There is conflicting evidence as to whether TCR is internalized through a clathrin-dependent31,32 or clathrin-independent11 route. Thus, we used the clathrin inhibitor pitstop233 to investigate the role of clathrin in the rapid, activation-dependent endocytosis of TCRζ. 6 µM pitstop2 drastically reduced the number of vesicles defined by clathrin-EGFP (Supplementary Fig. 2c) and prevented internalization of transferrin (Supplementary Fig. 2d), but did not decrease the rapid internalization of TCRζ upon TCR activation (Fig. 2a, b). On the contrary, clathrin inhibition increased the number of TCRζ endocytic vesicles, suggesting a cross-regulation between clathrin-mediated endocytosis and an alternative clathrin-independent endocytic route34. We further tested the clathrin dependence of TCRζ internalization in cells co-expressing TCRζ-PA-mCherry and the c-terminal domain of AP180 (AP180-C), which blocks clathrin-coated pit formation35. AP180-C did not prevent TCRζ internalization (Fig. 2a, b), further indicating that TCRζ endocytosis does not require the formation of clathrin-coated pits in activated T cells.

Fig. 2

TCRζ is internalized through a clathrin-independent pathway in vesicles positive for flotillin-2. a Representative images of activated Jurkat T cells expressing TCRζ-PA-mCherry either pretreated with 6 µM pitstop2 or co-expressing AP180-C-EGFP and activated and photoactivated as before. b Maximum number of PA-mCherry vesicles in cells treated with pitstop2 or co-expressing AP180-C-EGFP. cf Representative images (c and d) and cross-channel nearest neighbor distance (e and f) between vesicles defined by Clathrin-EGFP and TCRζ-PA-mCherry or Clathrin-PA-mCherry and transferrin-Alexa488, and flotillin-2-EGFP and TCRζ-PA-mCherry or flotillin-2-PA-mCherry and transferrin-Alexa488, in Jurkat T cells activated on anti-CD3ε and anti-CD28-coated surfaces. Percentages shown are for vesicles having a distance of less than 320 nm to their nearest neighbor in the other channel. g Representative examples of Clathrin-PA-mCherry (left) or flotillin-2-PA-mCherry (right) vesicle tracks detected in activated T cells untreated (top) or treated with CK666 (bottom). Color scale depicts length in µm. h Length of vesicle tracks in vehicle-treated and CK666-treated cells. Each dot represents a single track. Scale bars, 5 µm. Data obtained from three or more independent experiments. Small horizontal lines indicate mean (±SEM). ns, not significant; **p < 0.001; ****p < 0.00001; Mann–Whitney t-test

To confirm these findings, we assessed to what extent clathrin-coated vesicles coincided with endocytosed TCRζ. Cells were co-transfected with clathrin fused to EGFP and TCRζ fused to PA-mCherry, deposited on activating surfaces and photoactivated as in Fig. 1. For each frame of the times series, we calculated the cross-channel nearest neighbor distance between vesicles in the green channel (clathrin-EGFP) and vesicles identified in the red channel (TCRζ-PA-mCherry). Taking into account the average size of vesicles and the resolution of confocal microscopy, a vesicle in the first channel was considered to be the same vesicle as that in the second channel if its nearest neighbor in the second channel was within 320 nm. In accordance with the results obtained with pitstop2, endocytic vesicles defined by TCRζ-PA-mCherry did not coincide with vesicles defined by clathrin-EGFP more than with vesicles randomly distributed throughout the cell (11%, Fig. 2c). Importantly, vesicles defined by clathrin-EGFP did overlap in space and time with the canonical clathrin cargo transferrin, labelled with Alexa488, significantly more than they did with randomly distributed vesicles (41.7%, Fig. 2c).

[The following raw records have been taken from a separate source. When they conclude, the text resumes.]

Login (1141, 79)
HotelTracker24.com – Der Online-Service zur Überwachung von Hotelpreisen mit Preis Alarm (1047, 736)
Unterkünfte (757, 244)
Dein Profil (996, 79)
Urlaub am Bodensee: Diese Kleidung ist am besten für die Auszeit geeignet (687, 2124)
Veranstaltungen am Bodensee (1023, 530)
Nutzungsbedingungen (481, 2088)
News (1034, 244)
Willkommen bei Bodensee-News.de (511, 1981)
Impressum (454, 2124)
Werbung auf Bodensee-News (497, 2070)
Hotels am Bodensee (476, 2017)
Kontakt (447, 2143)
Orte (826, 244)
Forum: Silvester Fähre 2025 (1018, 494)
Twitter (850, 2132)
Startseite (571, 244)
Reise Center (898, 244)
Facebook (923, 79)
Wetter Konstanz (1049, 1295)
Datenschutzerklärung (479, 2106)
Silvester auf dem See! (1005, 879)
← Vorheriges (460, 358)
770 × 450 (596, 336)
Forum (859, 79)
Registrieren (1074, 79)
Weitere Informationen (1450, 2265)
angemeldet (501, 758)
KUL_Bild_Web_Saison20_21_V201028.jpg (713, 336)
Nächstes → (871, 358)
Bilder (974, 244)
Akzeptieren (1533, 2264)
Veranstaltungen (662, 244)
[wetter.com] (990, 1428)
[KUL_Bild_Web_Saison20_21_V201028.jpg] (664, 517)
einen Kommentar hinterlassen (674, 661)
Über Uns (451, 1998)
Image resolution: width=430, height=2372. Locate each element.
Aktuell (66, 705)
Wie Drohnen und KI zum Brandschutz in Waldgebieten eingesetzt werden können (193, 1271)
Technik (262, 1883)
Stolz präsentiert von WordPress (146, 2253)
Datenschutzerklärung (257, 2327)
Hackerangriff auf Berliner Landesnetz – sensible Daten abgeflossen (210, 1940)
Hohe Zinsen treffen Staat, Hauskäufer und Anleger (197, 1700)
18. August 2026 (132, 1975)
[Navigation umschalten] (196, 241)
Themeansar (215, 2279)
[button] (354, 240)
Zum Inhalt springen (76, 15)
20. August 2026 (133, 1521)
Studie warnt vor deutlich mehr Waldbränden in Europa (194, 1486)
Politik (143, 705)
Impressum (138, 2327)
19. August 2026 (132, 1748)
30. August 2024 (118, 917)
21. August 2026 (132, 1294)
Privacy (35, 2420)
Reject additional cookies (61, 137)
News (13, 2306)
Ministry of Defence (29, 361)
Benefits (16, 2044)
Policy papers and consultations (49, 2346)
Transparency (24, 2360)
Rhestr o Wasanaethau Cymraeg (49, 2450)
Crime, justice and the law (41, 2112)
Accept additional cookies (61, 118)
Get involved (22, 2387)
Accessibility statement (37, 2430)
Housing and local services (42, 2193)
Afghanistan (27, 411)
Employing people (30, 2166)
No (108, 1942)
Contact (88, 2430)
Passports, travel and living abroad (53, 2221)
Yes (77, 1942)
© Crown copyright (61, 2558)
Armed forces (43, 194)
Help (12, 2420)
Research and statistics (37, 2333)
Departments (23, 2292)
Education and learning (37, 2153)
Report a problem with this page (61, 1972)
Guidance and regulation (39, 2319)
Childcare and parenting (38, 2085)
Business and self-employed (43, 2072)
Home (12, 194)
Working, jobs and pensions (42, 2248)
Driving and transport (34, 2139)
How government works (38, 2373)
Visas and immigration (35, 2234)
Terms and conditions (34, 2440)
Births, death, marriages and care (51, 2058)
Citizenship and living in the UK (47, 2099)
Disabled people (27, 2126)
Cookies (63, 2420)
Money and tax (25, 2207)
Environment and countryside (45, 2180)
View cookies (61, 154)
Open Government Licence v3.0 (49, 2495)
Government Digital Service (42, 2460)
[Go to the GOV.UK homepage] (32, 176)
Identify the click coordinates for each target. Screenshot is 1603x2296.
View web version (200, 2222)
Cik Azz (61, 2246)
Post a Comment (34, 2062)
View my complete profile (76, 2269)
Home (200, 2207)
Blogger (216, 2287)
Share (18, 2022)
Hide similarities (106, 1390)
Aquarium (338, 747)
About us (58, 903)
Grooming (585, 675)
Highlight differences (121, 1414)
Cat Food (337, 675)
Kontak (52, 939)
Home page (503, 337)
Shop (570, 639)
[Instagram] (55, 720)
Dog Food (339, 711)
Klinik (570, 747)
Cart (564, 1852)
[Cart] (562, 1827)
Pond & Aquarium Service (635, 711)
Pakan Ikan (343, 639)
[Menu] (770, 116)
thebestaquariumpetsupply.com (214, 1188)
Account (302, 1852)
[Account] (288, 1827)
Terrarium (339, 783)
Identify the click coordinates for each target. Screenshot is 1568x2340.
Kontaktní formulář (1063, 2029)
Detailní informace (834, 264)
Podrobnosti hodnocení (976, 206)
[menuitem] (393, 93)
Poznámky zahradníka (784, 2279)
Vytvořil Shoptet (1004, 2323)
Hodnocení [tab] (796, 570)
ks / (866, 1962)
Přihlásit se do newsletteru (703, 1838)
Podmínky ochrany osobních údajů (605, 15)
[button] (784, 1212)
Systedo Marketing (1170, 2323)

TCRζ is internalized in vesicles positive for flotillin-2

In order to further characterize the clathrin-independent endocytic route mediating TCR internalization, we investigated the membrane-organizing proteins flotillin-1 and 2 that are known to support clathrin-independent endocytosis22,23. In contrast to what was measured for clathrin, 50.7% of endocytic vesicles of TCRζ-PA-mCherry coincided with vesicles defined by flotillin2-EGFP in space and time (Fig. 2d). Of note, flotillin 1 and 2 form hetero-oligomer in vesicles36 and we obtained an almost identical score, 54.6%, of flotillin2-PA-mCherry vesicles less than 320 nm to the nearest flotillin1-EGFP containing vesicles (Supplementary Fig. 3). Flotillin-2-PA-mCherry vesicles did not correlate more with transferrin-Alexa488 positive vesicles than randomly distributed vesicles (Fig. 2d). In line with these results, flotillin-2 positive vesicles shared the same actin requirement as TCRζ for fission from the plasma membrane; Arp2/3 inhibition by CK666 did not affect the movement of clathrin-coated vesicles but resulted in immobilized punctate structures defined by flotillin2-EGFP (Fig. 2e, f). Interestingly, pitstop2 had the same positive regulation on vesicles defined by flotillin-2 (Supplementary Fig. 2c) than it had on TCRζ endocytic vesicles (Fig. 2b). Taken together, these data show that TCRζ proteins are not internalized via a clathrin-mediated pathway in activated T cells, but rather follow an endocytic route defined by flotillins that relies on the activity of dynamin and Arp2/3 for endosome fission from the plasma membrane.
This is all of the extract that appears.